No último ano da faculdade conheci um professor budista que havia sido professor de física na própria UFRGS. Eu já estava frustrado pelo curso não ter o nível de reflexão filosófica que eu esperava, e pela própria física ter um escopo que não inclui a consciência humana. O Lama Padma Samten foi muito importante por me apresentar os ensinamentos e a prática budista.
Depois de ouvir longamente seus ensinamentos, começou a fazer muito sentido sentar para treinar a mente — mas meus primeiros experimentos revelaram minha limitação física: não conseguia ficar dez minutos de pernas cruzadas sem dor. Isso me levou à yoga: fiz o curso para principiantes do centro Sivananda em Porto Alegre e segui praticando por dois anos, fazendo retiros no CEBB, em Viamão.
Concluída a graduação, busquei como estudar o tema da ciência contemplativa — expressão do professor budista Alan Wallace — que eu imaginava integrar meu interesse pela ciência e pelas práticas contemplativas. Essa busca me levou à pós-graduação em Transformação de Conflitos e Estudos de Paz, do instituto Paz&Mente: um fim de semana por mês em Florianópolis, durante um ano e meio. Foi realmente transformadora e abriu um universo de possibilidades.

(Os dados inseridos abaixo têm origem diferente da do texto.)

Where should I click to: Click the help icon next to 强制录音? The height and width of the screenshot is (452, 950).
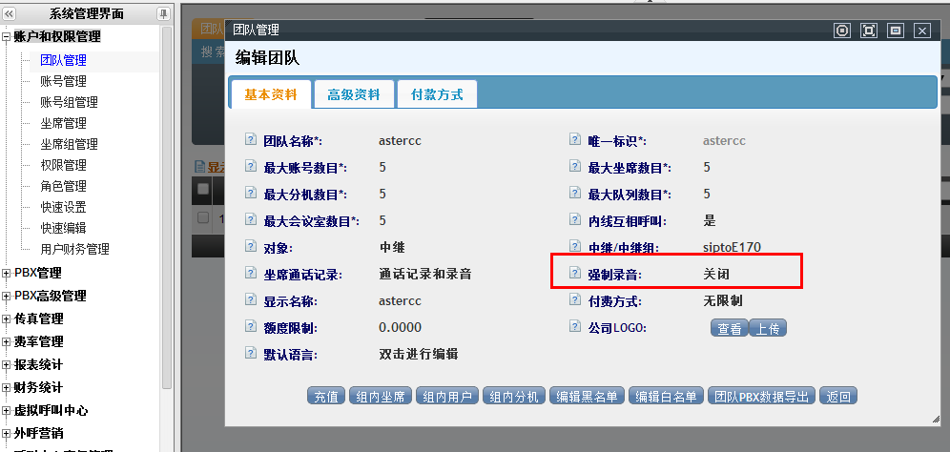pyautogui.click(x=575, y=273)
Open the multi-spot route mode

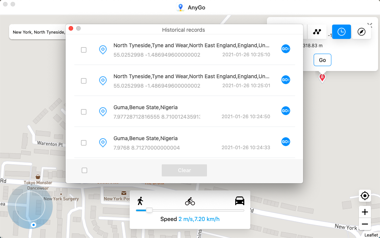(x=317, y=32)
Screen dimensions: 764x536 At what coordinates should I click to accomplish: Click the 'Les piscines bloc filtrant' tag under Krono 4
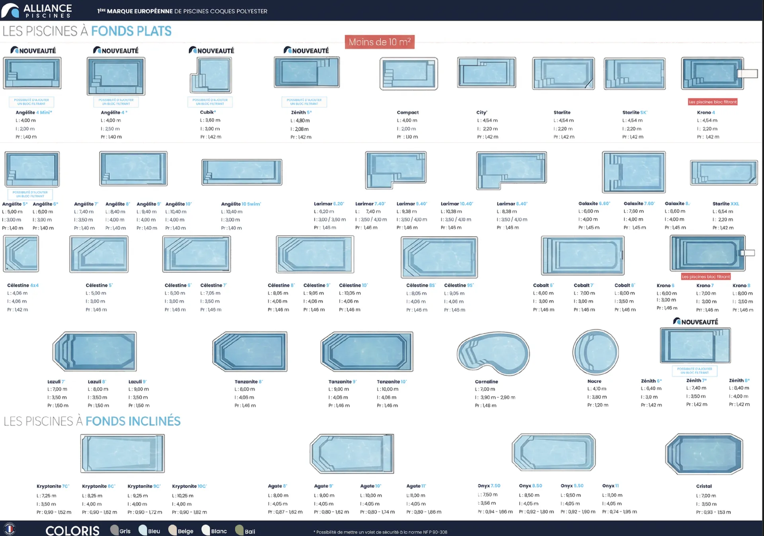pos(713,102)
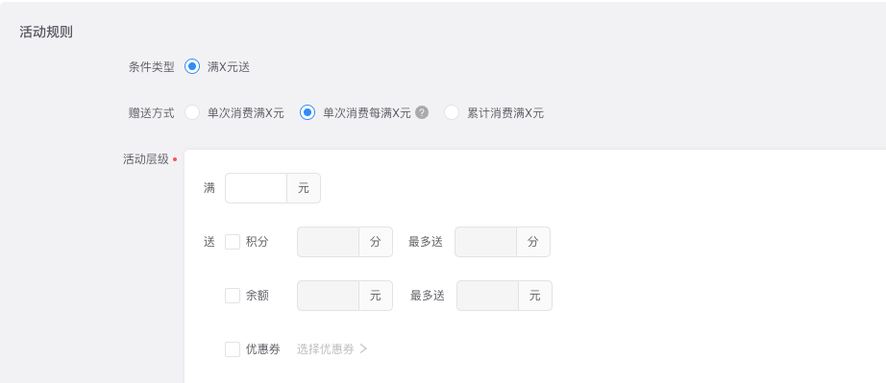
Task: Click the chevron arrow after 选择优惠券
Action: coord(363,349)
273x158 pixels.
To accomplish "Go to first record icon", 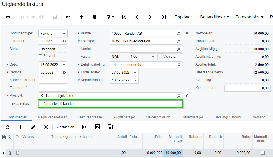I will (x=124, y=17).
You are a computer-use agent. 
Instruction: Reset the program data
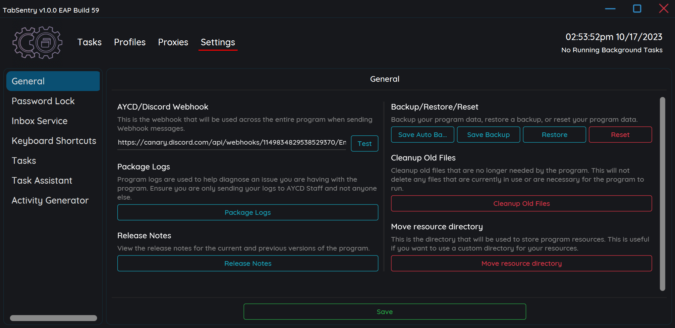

Reconhecendo minha vocação por ensinar, tive o insight de ensinar yoga como a atividade que melhor conciliaria avançar nesse caminho, beneficiar os outros e sustentar minha vida. Depois das formações em Hatha Yoga com Marco Schultz (2017) e do TTC do Sivananda Yoga (janeiro de 2018), abri minha escola de yoga e meditação, o Espaço Maitri, em abril de 2018, em Canoas.
Como outro desdobramento da pós, segui os estudos pela área de ciência das emoções e fiz o CEBTT, o treinamento para professores do programa Cultivating Emotional Balance. Uma imersão de cinco semanas em Niederwagen, Suíça: duas semanas com Eve Ekman na parte psicológica e três com Alan Wallace na parte contemplativa — um dos maiores professores de meditação do Ocidente.

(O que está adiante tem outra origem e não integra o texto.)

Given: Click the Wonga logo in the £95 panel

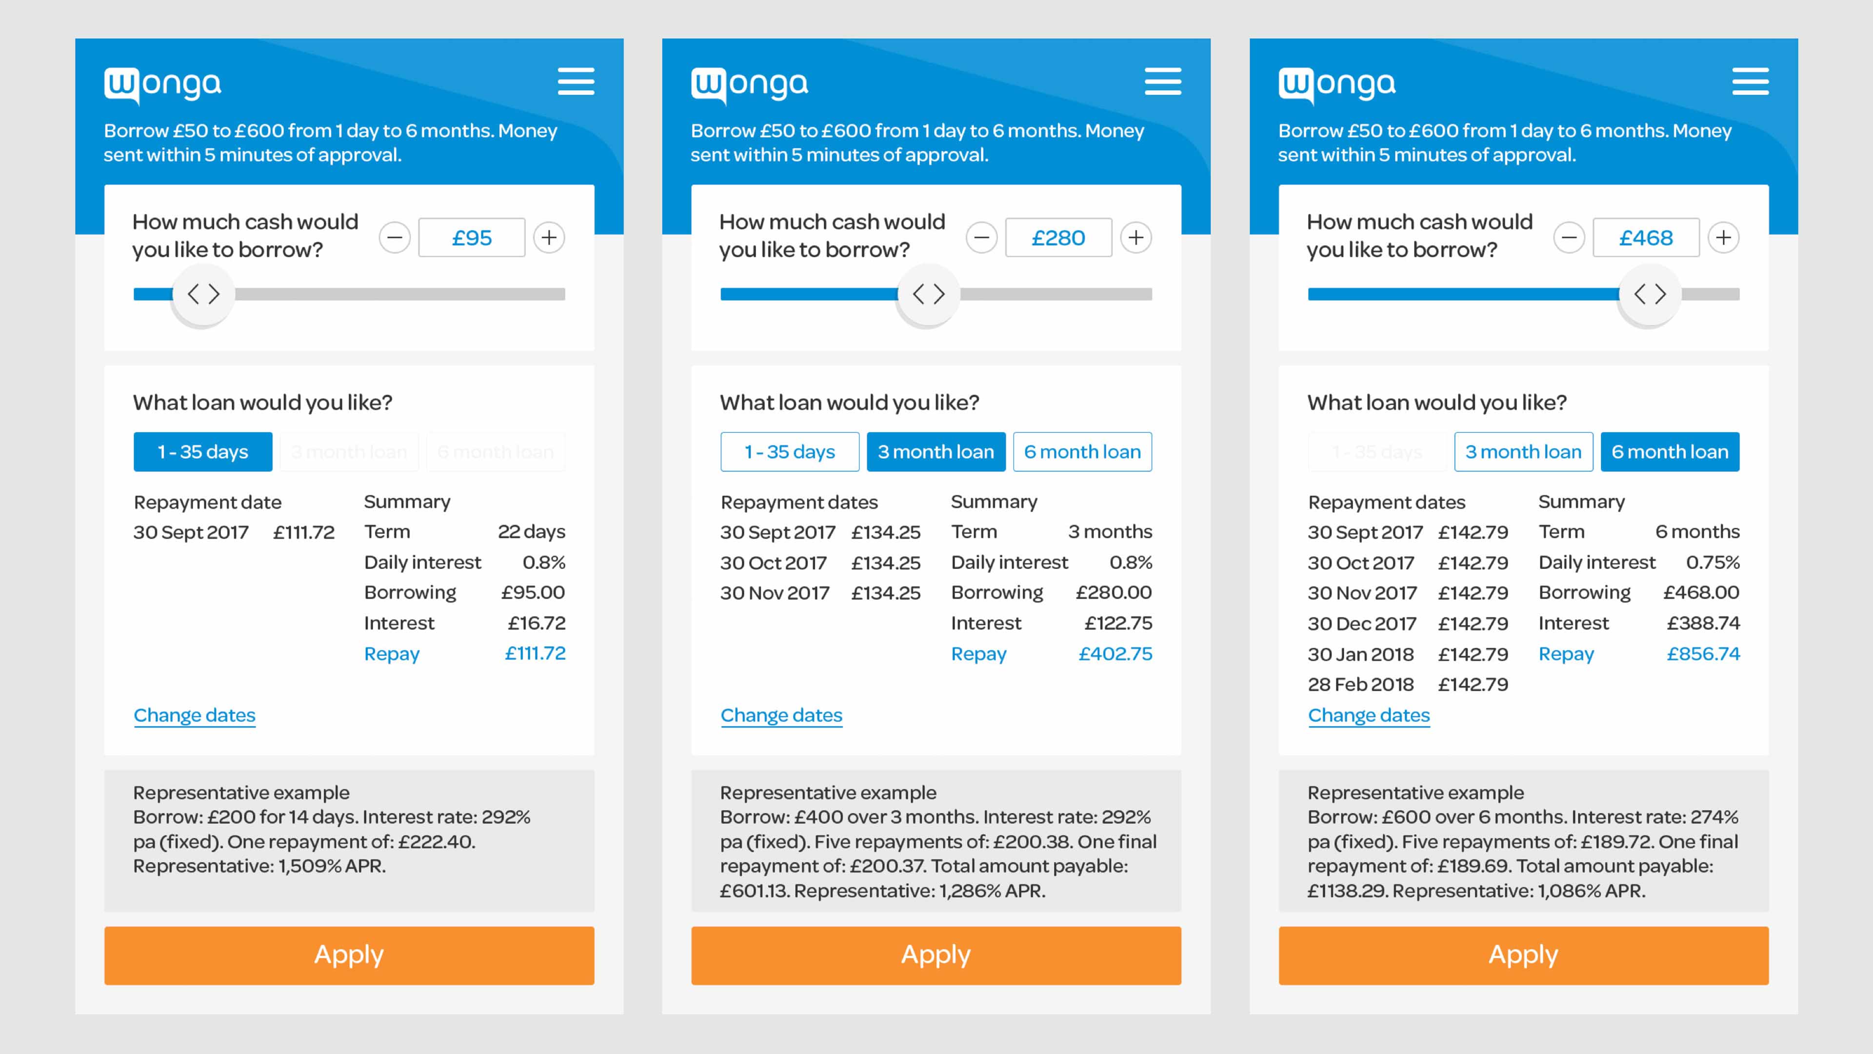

Peregrinei a Santiago de Compostela com meu pai Plínio, meu tio José e meu primo Augusto. Num dos dias caminhei sozinho 53 km entre Hontanas e Carrión de los Condes — uma experiência sobre a qual escrevi aqui.
Fiz minha terceira formação de yoga no método que, dentre os que conheci, mais aproxima a yoga da meditação. Me tornei professor de Yin Yoga com Marina Boni, aluna direta de Paul Grilley, o fundador do método.
Conectando meus sonhos e visões com os da minha esposa Blenda, abrimos o Espaço Maitri em Gramado, na forma de um centro de retiros. Ofereci cursos parciais e completos do CEB e organizamos retiros com diversos professores convidados.
Jogo tennis desde os cinco anos, disputando torneios desde os doze. Em 2024 experimentei o pickleball e, no ano seguinte, me tornei nº 1 do ranking gaúcho.
Em março de 2025 abri a Ghisleni Academy, minha escola de tennis e pickleball em Gramado. Depois de sete anos ensinando yoga e meditação, ao chegar na quadra para ensinar levei tudo isso comigo — a Academy nasce desse encontro: técnica e tática de verdade, com um olhar atento ao mundo mental e emocional de cada jogador. O esporte como caminho de autoconhecimento.
Integro nas aulas em quadra tudo o que reuni nessa trajetória — a física, o budismo, a ciência das emoções, a yoga. E alimento a área de Conhecimento do site da Academy com textos sobre a física do tennis e sobre o lado mental e emocional do jogo.
Físico de formação, com pós em Transformação de Conflitos e Estudos de Paz. Professor certificado do CEB (formação na Suíça, 2018). Fundador do Espaço Maitri. Praticante budista desde 2015, sob orientação do Lama Padma Samten. Atleta e treinador de raquete.